Is there a technology that can make male pregnant ?

It is normal for guys to become pregnant and father their own children. It’s actually a lot more prevalent than you might believe. To explain, we’ll need to dispel some prevalent misunderstandings about what it means to be a “man.” Not everyone who was born with a male gender identity does so. “Cisgender” males are the ones who do it. Some persons who were born with a feminine gender identity (AFAB) identify as men. These individuals could be “transgender” guys or transmasculine individuals.

Many AFAB people who identify as guys or don’t classify as women have reproductive organs and can carry a child. There are also new technologies that could make it possible for AMAB people to have children.

Is there a technology that can make male pregnant ?

Many people with a uterus and ovaries who are not on testosterone and do not identify as males or women may want to get pregnant. The pregnancy process is comparable to that of a cisgender woman until you’ve had testosterone. We’ll concentrate on the process of bearing a child and having a baby for AFAB men and women who have a uterus and ovaries and are (or were) on testosterone.

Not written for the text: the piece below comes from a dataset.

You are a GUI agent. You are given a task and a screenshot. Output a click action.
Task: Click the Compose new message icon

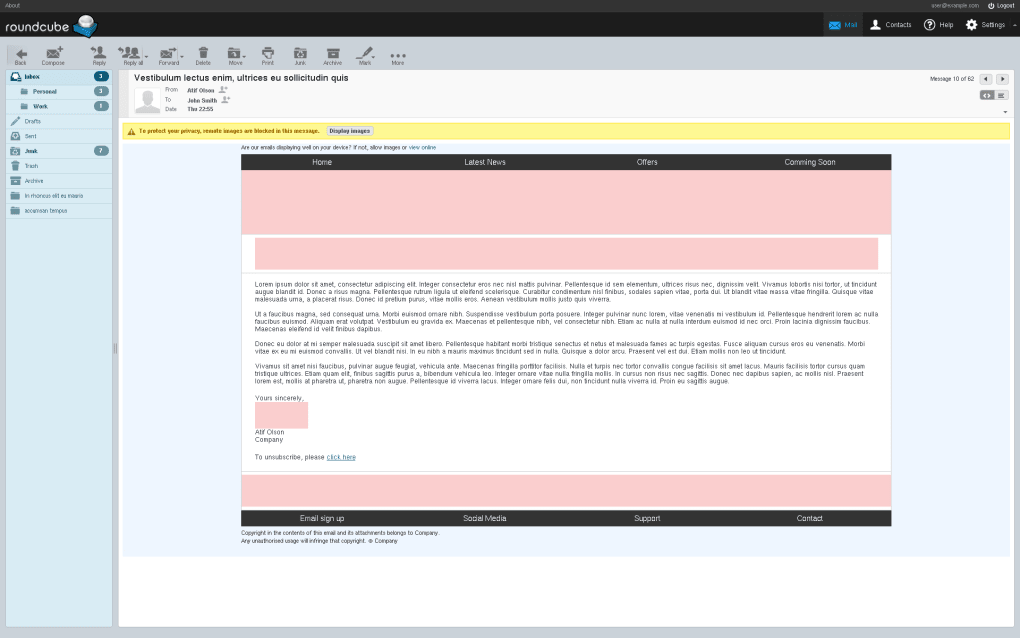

Conception – Explained in Detail

Menstruation usually stops within six months of initiating hormone replacement treatment for people who choose testosterone (HRT). It is necessary to quit using testosterone in order to reproduce. Still, it’s not uncommon of for testosterone users individuals for becoming pregnant through unprotected vaginal intercourse. It’s still unclear how successful testosterone use as a technique of pregnancy prevention is due to a lack of study and differences in individual physiology.

The researchers assessed 41 transgender men including transmasculine people who had quit using testosterone and gotten pregnant. They discovered that most people could conceive after six months of discontinuing testosterone. Five of these women conceived before they had resumed menstruation.


In the same 2013 survey, researchers found no difference in pregnancy between individuals who possessed testosterone and those who didn’t. Hypertension, premature labor, placental disruption, and anemia were all reported by certain people, but the rates were similar to those of cisgender women. Surprisingly, none of the people who said they had anemia had ever possessed testosterone. During pregnancy, anemia is frequent among cisgender women. However, pregnancy can be an emotionally trying period.


Although the difference was not statistically significant, the survey managers discovered that a larger percentage of people who confirmed testosterone use before to conception had a caesarean delivery (C-section). It’s also worth mentioning that 25% of persons who had a C-section did so because they were uncomfortable or had other sentiments about vaginal birth.